DATASET ROWS ▸
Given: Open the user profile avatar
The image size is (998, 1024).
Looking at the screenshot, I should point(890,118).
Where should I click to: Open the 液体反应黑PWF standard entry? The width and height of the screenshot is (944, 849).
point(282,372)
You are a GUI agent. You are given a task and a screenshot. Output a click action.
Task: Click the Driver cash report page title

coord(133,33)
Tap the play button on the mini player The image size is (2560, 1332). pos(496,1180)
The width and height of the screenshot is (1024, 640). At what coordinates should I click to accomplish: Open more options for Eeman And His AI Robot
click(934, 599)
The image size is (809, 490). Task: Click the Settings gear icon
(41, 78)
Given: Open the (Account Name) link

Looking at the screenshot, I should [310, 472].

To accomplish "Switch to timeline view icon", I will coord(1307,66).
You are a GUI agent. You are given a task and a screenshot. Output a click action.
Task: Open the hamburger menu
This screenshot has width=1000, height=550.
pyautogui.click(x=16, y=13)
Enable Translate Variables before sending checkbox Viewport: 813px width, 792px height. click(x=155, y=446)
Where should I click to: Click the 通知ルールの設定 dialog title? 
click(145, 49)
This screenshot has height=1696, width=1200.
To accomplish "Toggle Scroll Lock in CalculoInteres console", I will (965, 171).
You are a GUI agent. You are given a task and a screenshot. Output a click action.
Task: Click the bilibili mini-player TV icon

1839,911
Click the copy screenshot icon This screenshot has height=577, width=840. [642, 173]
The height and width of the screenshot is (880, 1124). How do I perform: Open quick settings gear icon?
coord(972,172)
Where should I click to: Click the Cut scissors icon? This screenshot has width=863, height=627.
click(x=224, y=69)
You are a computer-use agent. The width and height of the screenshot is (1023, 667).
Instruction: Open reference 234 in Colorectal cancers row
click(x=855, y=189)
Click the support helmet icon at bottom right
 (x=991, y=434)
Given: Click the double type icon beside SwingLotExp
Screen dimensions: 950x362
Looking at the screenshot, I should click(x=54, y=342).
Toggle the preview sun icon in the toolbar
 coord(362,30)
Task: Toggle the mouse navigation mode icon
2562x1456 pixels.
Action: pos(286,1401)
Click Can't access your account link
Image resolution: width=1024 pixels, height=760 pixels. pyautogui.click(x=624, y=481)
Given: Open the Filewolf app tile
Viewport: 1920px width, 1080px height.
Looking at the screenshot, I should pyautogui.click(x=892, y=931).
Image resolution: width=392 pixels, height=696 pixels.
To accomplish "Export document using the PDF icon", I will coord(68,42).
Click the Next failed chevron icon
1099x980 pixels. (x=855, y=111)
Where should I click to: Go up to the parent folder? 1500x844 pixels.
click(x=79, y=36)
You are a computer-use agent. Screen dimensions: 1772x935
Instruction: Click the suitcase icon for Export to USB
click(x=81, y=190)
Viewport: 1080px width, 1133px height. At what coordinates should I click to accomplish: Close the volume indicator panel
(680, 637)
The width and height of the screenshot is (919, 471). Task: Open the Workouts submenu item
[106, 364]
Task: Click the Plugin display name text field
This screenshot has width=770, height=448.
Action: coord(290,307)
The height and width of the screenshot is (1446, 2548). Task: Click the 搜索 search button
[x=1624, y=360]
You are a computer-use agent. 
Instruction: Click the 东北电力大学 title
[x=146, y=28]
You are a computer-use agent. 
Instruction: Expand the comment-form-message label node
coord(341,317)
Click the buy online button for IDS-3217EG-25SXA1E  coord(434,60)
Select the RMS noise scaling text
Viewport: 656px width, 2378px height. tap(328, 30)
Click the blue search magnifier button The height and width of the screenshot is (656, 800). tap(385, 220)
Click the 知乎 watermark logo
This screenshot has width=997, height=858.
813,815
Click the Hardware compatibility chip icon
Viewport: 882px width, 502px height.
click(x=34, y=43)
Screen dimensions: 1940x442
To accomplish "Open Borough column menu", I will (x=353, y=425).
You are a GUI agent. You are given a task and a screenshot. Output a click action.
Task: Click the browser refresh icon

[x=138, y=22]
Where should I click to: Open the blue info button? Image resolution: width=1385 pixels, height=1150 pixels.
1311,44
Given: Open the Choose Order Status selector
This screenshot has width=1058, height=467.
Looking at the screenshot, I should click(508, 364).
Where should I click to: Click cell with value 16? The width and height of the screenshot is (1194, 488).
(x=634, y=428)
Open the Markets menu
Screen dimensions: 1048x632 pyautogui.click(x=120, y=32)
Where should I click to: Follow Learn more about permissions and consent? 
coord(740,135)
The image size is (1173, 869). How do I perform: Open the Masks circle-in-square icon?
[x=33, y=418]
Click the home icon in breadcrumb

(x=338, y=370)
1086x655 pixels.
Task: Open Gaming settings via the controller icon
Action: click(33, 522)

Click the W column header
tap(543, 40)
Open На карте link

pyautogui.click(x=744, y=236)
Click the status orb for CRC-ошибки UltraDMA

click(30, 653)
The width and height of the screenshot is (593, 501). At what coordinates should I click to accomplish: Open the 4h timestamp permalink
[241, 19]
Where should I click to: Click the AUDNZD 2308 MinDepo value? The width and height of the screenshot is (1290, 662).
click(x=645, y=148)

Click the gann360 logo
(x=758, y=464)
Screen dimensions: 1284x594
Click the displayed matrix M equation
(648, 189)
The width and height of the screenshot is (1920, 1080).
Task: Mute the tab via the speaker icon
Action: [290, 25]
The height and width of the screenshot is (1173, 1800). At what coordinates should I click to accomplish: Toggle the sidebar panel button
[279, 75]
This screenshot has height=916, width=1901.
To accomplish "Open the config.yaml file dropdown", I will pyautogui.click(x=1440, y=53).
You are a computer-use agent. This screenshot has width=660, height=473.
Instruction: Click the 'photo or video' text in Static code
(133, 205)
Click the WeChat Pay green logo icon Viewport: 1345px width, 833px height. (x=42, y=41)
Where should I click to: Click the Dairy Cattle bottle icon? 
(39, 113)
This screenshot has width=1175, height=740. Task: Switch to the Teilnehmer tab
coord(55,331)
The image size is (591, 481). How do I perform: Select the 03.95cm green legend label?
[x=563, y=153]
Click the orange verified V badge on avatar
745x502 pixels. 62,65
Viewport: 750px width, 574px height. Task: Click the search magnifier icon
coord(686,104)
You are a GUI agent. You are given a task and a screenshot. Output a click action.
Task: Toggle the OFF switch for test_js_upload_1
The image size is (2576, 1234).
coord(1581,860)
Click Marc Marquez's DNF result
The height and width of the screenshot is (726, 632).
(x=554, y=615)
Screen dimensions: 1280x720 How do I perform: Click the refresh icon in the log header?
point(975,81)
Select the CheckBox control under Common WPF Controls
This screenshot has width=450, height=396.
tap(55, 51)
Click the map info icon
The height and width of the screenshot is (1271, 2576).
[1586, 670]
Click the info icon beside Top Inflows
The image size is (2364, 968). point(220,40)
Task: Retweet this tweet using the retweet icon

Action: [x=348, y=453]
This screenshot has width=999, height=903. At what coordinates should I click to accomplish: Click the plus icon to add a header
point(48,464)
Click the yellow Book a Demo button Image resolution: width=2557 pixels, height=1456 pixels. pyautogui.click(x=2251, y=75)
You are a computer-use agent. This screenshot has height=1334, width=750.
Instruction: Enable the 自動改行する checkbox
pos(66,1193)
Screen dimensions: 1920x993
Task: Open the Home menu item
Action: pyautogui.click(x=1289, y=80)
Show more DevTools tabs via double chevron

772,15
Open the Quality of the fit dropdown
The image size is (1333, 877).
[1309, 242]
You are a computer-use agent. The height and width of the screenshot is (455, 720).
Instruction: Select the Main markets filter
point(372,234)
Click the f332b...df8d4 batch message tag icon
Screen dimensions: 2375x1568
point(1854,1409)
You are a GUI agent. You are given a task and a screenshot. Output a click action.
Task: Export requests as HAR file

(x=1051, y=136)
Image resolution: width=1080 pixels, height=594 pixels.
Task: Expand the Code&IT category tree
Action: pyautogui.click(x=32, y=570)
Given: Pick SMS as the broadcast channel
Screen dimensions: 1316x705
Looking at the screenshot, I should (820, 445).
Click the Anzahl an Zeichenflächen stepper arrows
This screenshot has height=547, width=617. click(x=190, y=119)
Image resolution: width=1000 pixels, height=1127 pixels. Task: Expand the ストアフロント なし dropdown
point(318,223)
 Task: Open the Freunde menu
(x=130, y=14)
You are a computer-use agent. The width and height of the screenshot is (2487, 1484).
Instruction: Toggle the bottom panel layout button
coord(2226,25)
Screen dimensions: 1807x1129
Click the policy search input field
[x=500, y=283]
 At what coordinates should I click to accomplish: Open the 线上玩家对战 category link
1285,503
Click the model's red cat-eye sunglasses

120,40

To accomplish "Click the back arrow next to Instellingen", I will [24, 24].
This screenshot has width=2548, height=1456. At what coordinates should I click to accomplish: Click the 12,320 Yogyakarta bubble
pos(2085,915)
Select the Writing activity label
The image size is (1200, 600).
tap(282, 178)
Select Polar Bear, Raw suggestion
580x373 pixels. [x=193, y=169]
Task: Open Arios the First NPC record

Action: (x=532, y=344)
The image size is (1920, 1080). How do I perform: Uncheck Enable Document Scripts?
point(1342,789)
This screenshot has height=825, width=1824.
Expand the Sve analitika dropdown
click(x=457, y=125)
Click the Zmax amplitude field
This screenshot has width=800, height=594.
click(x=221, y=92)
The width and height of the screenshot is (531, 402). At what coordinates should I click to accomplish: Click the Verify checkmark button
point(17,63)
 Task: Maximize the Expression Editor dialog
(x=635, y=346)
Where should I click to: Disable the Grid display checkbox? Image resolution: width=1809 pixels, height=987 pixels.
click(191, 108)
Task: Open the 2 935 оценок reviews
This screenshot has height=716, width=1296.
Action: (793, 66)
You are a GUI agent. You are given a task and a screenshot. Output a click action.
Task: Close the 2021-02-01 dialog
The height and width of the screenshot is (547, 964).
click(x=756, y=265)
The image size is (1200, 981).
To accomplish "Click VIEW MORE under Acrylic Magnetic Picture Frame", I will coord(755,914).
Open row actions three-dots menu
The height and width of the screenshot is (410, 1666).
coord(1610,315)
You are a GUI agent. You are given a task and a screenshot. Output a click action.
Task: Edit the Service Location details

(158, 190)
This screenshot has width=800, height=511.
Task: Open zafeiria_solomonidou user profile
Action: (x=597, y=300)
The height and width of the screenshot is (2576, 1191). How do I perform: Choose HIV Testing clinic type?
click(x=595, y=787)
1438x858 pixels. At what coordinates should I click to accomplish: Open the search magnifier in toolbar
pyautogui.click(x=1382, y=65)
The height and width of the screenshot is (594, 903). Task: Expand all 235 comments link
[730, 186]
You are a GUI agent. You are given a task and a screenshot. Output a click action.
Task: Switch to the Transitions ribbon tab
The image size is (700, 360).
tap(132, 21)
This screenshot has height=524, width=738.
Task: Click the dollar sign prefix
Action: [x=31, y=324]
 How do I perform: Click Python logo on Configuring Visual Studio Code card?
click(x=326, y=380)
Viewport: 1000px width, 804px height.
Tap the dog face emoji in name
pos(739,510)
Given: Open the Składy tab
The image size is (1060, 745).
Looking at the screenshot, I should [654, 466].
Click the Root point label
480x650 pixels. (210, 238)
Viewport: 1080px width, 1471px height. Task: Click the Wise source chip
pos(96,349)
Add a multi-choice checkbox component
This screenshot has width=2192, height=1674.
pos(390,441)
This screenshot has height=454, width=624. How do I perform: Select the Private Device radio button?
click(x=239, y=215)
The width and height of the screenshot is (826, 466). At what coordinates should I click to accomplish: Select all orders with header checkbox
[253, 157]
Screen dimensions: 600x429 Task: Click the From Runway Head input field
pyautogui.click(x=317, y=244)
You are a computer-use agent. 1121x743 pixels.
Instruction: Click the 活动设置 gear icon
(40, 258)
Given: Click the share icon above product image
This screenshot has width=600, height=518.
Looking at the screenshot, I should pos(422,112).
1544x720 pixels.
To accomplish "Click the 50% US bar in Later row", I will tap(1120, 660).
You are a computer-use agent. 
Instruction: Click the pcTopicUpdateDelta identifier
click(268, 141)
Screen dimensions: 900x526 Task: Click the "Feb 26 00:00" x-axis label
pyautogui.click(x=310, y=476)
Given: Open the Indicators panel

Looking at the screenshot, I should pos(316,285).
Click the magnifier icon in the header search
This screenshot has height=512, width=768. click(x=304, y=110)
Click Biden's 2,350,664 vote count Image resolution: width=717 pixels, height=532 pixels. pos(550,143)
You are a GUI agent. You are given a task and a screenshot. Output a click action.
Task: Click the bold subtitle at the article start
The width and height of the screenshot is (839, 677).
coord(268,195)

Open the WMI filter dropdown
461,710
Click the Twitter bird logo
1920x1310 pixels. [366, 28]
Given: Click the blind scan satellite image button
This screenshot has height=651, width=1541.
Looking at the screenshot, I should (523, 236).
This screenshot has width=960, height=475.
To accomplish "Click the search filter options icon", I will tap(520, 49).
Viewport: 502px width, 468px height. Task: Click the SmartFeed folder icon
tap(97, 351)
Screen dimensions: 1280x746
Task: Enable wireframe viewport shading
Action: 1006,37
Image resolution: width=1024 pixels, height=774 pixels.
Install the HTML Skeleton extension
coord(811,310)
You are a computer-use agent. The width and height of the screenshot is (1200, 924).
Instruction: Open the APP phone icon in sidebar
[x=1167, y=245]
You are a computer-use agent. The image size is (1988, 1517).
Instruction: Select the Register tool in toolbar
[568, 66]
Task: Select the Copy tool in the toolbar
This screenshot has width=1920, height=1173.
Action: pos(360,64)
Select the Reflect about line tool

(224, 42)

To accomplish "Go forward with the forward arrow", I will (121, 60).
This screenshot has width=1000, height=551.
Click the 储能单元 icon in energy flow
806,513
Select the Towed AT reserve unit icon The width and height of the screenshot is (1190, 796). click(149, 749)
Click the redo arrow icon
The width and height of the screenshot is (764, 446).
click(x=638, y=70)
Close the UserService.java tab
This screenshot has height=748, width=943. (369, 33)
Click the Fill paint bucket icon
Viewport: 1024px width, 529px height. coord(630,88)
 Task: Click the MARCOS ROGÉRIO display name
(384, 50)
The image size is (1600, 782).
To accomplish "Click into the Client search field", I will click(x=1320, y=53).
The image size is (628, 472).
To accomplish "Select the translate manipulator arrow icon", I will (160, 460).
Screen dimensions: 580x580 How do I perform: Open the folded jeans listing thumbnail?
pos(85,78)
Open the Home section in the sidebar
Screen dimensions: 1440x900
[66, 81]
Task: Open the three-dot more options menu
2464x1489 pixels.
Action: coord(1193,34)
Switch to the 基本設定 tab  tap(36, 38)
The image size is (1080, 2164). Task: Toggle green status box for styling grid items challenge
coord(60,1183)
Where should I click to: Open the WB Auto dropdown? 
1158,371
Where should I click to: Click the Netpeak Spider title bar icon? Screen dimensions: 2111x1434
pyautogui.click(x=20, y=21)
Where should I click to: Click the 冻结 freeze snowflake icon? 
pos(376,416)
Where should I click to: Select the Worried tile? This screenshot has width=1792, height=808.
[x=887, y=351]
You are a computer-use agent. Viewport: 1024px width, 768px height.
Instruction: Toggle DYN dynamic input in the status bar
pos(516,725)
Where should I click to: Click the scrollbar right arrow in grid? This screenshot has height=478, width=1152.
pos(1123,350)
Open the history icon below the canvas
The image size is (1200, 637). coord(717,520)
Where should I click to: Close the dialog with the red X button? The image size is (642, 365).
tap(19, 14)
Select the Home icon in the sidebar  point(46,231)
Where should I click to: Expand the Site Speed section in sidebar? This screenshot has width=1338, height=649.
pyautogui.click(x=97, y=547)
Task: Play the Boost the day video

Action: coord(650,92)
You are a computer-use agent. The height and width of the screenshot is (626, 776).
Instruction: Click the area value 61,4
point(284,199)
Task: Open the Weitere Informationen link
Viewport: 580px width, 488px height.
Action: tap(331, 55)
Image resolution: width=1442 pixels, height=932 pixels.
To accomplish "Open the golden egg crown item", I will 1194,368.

PROBLEM REQUIREMENTS ▸
Count the lines in the entries above that contain the word "chevron", with case counting. Reply with only the number.

FULL OUTPUT ▸
2